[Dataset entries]

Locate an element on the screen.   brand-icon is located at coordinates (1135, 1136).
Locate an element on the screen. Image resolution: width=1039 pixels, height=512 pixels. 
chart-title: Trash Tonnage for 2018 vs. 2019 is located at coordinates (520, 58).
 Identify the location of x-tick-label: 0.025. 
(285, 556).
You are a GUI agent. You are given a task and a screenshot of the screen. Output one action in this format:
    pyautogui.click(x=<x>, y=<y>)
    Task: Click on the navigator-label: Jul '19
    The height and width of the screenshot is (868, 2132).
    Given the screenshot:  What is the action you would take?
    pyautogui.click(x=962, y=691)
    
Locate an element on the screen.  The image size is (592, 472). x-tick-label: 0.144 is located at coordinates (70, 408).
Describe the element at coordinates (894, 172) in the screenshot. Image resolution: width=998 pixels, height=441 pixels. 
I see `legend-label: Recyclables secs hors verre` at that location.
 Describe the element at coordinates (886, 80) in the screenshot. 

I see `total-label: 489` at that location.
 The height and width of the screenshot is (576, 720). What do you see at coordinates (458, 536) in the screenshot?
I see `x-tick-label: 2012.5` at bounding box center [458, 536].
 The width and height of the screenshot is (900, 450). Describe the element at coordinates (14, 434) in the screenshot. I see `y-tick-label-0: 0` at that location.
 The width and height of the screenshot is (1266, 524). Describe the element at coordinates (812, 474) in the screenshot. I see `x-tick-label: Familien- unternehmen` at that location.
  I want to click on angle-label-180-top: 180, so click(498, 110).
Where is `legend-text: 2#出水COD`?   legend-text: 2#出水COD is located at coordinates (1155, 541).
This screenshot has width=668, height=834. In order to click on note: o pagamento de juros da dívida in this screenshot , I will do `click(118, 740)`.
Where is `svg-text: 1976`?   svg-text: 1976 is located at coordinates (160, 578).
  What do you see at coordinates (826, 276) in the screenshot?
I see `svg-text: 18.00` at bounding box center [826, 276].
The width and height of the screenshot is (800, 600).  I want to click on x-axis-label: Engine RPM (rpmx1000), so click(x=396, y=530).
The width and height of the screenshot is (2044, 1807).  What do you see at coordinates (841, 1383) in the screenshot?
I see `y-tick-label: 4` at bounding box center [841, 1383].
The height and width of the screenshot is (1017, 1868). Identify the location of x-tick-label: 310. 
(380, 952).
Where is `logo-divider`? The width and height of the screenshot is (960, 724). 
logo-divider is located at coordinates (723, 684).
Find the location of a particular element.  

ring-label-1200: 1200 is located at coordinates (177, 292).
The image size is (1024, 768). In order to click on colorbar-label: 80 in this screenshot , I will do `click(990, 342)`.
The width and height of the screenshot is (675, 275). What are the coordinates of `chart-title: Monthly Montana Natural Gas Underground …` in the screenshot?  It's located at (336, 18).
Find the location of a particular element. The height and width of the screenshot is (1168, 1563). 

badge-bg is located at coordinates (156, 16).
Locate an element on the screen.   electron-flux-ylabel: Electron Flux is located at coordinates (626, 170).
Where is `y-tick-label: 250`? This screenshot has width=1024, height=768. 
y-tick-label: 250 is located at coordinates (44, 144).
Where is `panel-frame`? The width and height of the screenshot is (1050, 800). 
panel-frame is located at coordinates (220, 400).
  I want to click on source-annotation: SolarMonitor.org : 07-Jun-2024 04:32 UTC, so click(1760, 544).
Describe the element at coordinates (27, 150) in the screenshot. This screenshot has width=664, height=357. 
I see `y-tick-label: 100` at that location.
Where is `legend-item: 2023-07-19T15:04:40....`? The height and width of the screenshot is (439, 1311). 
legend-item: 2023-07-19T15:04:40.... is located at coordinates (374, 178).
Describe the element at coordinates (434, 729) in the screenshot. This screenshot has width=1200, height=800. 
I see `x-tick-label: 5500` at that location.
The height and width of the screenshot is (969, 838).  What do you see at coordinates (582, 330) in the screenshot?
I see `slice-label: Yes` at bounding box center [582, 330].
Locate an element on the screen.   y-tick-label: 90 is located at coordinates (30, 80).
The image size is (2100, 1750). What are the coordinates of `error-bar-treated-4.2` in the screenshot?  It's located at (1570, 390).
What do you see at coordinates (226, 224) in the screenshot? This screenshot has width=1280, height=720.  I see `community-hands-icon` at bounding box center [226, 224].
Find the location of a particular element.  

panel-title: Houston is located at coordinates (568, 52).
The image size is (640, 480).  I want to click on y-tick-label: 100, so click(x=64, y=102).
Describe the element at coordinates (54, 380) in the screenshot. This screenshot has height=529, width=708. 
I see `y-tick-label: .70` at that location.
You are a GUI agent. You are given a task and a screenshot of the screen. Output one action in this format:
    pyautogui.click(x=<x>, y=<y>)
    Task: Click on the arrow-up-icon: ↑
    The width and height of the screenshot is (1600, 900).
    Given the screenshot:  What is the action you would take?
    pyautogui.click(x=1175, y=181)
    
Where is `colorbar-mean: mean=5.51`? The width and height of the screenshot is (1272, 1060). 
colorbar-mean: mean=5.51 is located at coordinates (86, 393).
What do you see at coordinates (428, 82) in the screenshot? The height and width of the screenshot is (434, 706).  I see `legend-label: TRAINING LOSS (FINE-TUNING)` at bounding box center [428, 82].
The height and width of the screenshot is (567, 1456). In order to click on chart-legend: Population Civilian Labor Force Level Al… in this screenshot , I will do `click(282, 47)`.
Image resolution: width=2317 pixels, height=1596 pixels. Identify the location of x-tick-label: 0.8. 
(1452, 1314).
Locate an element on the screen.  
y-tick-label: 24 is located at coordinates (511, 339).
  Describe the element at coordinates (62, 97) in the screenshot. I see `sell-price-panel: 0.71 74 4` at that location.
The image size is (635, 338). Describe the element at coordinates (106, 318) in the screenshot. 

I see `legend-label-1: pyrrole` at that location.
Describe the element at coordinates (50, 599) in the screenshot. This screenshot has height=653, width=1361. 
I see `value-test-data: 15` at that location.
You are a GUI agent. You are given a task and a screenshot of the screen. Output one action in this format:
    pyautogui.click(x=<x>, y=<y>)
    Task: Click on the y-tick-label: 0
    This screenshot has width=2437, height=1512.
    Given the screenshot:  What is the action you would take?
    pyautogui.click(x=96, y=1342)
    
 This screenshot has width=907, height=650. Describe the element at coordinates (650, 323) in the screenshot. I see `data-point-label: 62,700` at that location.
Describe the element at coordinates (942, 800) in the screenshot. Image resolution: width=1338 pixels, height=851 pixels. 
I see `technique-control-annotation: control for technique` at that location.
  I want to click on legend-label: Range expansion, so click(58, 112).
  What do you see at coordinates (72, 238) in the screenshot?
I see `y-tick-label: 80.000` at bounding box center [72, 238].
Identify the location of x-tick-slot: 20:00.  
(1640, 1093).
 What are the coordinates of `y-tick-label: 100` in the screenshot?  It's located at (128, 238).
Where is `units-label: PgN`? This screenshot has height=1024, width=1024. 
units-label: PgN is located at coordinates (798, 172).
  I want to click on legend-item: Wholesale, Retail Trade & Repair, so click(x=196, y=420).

Problem –
Copy the entries character for character, starting from the first line of the entries and ending with the line that contains "(285, 556).", with both of those lines included.

Completed exercise –
Locate an element on the screen.   brand-icon is located at coordinates (1135, 1136).
Locate an element on the screen. Image resolution: width=1039 pixels, height=512 pixels. 
chart-title: Trash Tonnage for 2018 vs. 2019 is located at coordinates (520, 58).
 Identify the location of x-tick-label: 0.025. 
(285, 556).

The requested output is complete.